■ Data for this exercise:

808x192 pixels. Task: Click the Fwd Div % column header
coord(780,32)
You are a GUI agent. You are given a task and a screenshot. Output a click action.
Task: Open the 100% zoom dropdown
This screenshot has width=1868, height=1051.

■ What is needed: In the material, find each line with the word "screenshot" and list it.

■ Written response:
You are a GUI agent. You are given a task and a screenshot. Output a click action.
This screenshot has width=1868, height=1051.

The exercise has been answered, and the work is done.